INFORMATION PROVIDED ::
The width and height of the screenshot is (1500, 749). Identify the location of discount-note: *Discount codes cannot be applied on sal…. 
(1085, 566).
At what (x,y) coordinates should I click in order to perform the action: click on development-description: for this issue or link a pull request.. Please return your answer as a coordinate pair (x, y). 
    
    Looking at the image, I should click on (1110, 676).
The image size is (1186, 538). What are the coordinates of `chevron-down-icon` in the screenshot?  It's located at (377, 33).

==

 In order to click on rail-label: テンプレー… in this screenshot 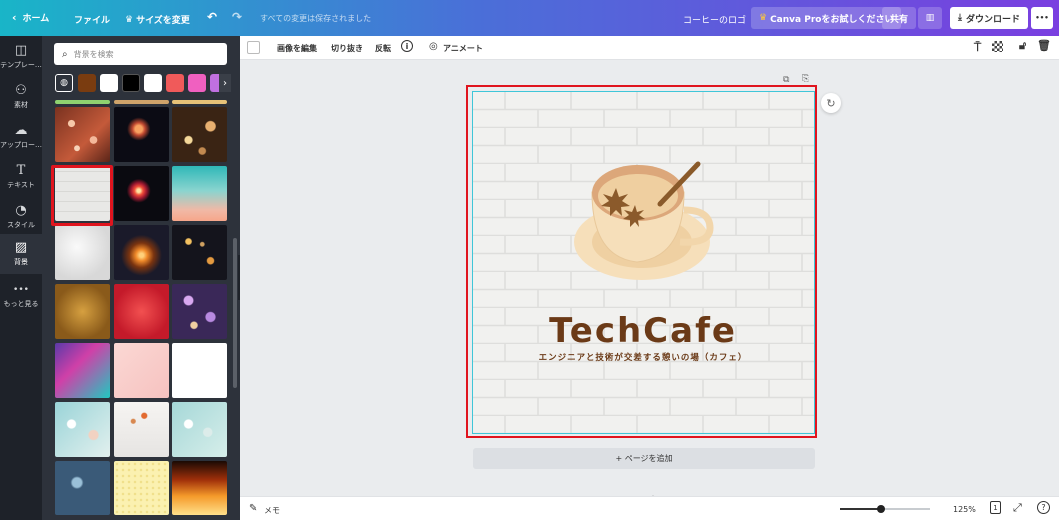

* * *

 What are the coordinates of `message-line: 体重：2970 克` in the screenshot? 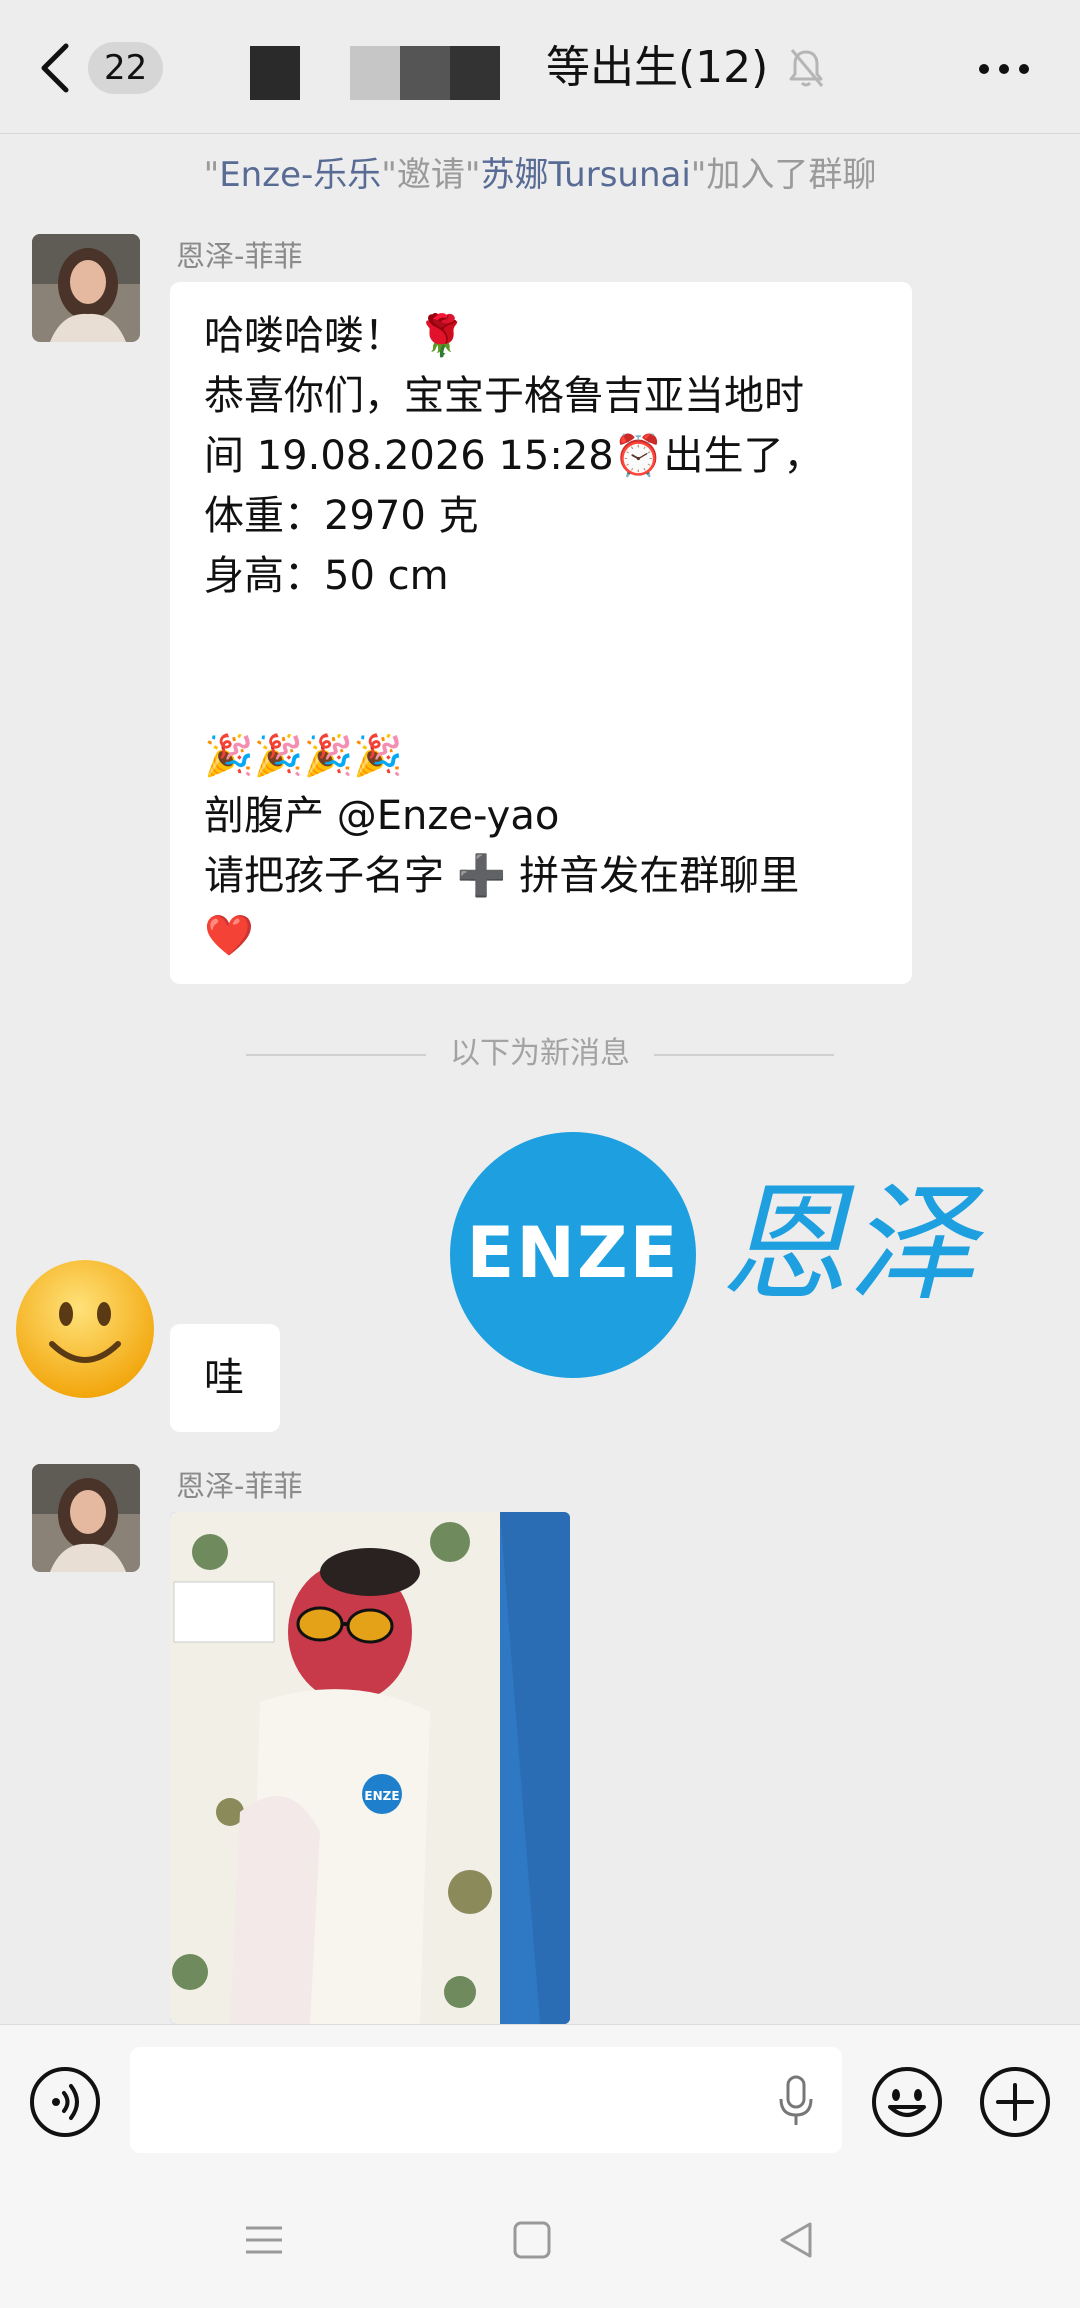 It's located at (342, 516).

WHAT THE TASK REQUIRES ::
Which lines in the data above contain the string "image"? Extract each of those lines in full, matching case exactly.

ANSWER BOX ::
    Looking at the image, I should click on (1110, 676).
The image size is (1186, 538). What are the coordinates of `chevron-down-icon` in the screenshot?  It's located at (377, 33).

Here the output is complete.